══ EXTRAIT DU DOCUMENT

Je fais le tour des photographies datant d’il y a un ou deux mois que je n’ai pas encore montrées sur ce blog et je tombe sur les trois premières prises dans le quartier d’Ikegami dans l’arrondissement d’Ōta. J’aime beaucoup ce quartier autour de l’immense temple Ikegami Honmonji (池上本門寺) posé sur une colline boisée et entouré en grande partie par des cimetières. Comme j’aime bien me le rappeler, les japonais naissent shintoïstes et meurent bouddhistes. Au pied de cette colline, on trouve une longue série de temples bordant une rue étroite. Celui de la deuxième photographie, par exemple, se nomme Kakugen-in (池上覚源院). Il s’agit d’un temple du courant Nichiren, tout comme Ikegami Honmonji, fondé en 1393 puis déplacé à son emplacement actuel en 1690 après plusieurs incendies. Un peu plus loin, on entre à l’intérieur d’un complexe lié au temple Daibō Hongyōji (池上大坊本行寺). J’aime beaucoup la pagode avec son toit angulaire inhabituel, situé à côté de la tombe du réalisateur de films Kenji Mizoguchi (溝口健二). Ça m’avait amusé quand le compte Instagram spécialisé en architecture de l’Autrichien Ken Ulrich, que je suis depuis longtemps sur Instagram sans l’avoir rencontré, montrait une photo de cette pagode sans aucunes indications de lieu. Je l’avais tout de suite reconnu et mentionné en commentaire à sa grande surprise. J’avais également reconnu une autre maison aux airs quelconques mais couvertes de verdure qu’il montrait sur un autre de ses comptes Instagram. Plus récemment, il montrait une autre maison étrange que j’avais également pris en photo il y a trois ans près du parc Inokashira. Je me suis retenu à lui laisser un commentaire indiquant je reconnaissais également cette maison, car j’ai eu peur de passer pour un maniaque de l’architecture qui reconnaît tous les endroits à chaque fois. Mais en écrivant ce texte maintenant, je me suis finalement convaincu à commenter sur sa photo. Je n’oublie pas la première photographie du billet. Je me suis demandé en prenant la photo si les gentils minions étaient seulement concentrés près de la fenêtre de ce petit immeuble d’appartements. Réflexion faite, je pense plutôt que l’appartement lui-même est rempli à raz-bord de minions, auquel cas il faudra éviter d’ouvrir la porte ou les fenêtres. Le spectacle imaginaire d’une effusion de minions m’a fait sourire quelques instants.

════
══ LISTING SOURCE

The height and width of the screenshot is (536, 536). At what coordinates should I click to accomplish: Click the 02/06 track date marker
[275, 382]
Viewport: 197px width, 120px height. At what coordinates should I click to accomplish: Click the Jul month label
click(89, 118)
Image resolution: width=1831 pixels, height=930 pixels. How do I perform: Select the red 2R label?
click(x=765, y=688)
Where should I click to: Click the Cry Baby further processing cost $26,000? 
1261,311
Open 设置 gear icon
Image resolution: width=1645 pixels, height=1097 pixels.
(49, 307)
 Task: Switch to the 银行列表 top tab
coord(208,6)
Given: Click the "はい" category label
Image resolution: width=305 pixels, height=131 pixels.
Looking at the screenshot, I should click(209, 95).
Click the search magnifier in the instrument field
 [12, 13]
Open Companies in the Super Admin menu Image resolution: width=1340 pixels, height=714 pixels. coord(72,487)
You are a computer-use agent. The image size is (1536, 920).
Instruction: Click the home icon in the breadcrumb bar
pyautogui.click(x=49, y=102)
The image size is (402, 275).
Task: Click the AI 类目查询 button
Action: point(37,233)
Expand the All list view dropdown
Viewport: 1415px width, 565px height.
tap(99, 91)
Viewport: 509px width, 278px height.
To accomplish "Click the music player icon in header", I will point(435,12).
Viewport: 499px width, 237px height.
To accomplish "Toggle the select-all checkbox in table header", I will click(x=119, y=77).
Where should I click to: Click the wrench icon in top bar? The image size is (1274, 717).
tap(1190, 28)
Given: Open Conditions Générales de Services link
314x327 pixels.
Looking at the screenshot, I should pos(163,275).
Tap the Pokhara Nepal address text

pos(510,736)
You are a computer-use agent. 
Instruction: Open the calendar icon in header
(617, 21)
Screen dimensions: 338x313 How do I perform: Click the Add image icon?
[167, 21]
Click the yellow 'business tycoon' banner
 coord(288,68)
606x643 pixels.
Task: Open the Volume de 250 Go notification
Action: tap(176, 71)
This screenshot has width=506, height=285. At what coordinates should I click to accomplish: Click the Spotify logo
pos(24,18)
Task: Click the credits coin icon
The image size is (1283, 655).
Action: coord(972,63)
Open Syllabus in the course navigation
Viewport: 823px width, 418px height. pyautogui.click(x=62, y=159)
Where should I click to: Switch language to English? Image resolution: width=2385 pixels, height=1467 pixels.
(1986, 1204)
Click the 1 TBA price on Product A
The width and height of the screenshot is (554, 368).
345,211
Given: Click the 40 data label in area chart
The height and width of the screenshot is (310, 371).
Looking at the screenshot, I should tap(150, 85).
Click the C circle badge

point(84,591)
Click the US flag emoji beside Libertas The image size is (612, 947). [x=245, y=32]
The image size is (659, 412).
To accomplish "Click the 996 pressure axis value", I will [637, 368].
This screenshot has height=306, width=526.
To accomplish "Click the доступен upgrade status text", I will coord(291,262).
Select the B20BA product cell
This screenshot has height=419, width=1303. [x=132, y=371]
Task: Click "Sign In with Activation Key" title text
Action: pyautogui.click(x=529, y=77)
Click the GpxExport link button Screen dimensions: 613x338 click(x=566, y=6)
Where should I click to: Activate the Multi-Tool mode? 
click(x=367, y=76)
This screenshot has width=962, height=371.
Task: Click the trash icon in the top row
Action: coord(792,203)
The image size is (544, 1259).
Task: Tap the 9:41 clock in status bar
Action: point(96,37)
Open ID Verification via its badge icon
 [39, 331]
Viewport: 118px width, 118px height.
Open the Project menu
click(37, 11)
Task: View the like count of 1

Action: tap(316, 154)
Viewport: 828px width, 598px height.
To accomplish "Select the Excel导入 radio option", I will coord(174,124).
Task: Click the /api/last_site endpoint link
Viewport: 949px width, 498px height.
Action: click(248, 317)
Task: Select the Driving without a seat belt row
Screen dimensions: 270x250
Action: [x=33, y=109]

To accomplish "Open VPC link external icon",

════

CONSIGNES DE L'EXERCICE =>
[1] Indiquez si chacune des affirmations suivantes concorde avec l'extrait, en répondant par oui ou par non et en citant à l'identique les mots de l'extrait qui tranchent la question. (a) Le temple Kakugen-in a été fondé en 1393. (b) L'auteur a déjà rencontré Ken Ulrich. (c) La pagode du complexe lié au temple Daibō Hongyōji se trouve à côté de la tombe de Kenji Mizoguchi.
[2] Recopiez à l'identique les lignes du listing, depuis son début jusqu'à la ligne contenant « click(x=765, y=688) », celle-ci incluse.

RÉPONSES =>
[1]
(a) Oui : « fondé en 1393 puis déplacé à son emplacement actuel en 1690 ».
(b) Non : « que je suis depuis longtemps sur Instagram sans l’avoir rencontré ».
(c) Oui : « situé à côté de la tombe du réalisateur de films Kenji Mizoguchi ».

[2]
The height and width of the screenshot is (536, 536). At what coordinates should I click to accomplish: Click the 02/06 track date marker
[275, 382]
Viewport: 197px width, 120px height. At what coordinates should I click to accomplish: Click the Jul month label
click(89, 118)
Image resolution: width=1831 pixels, height=930 pixels. How do I perform: Select the red 2R label?
click(x=765, y=688)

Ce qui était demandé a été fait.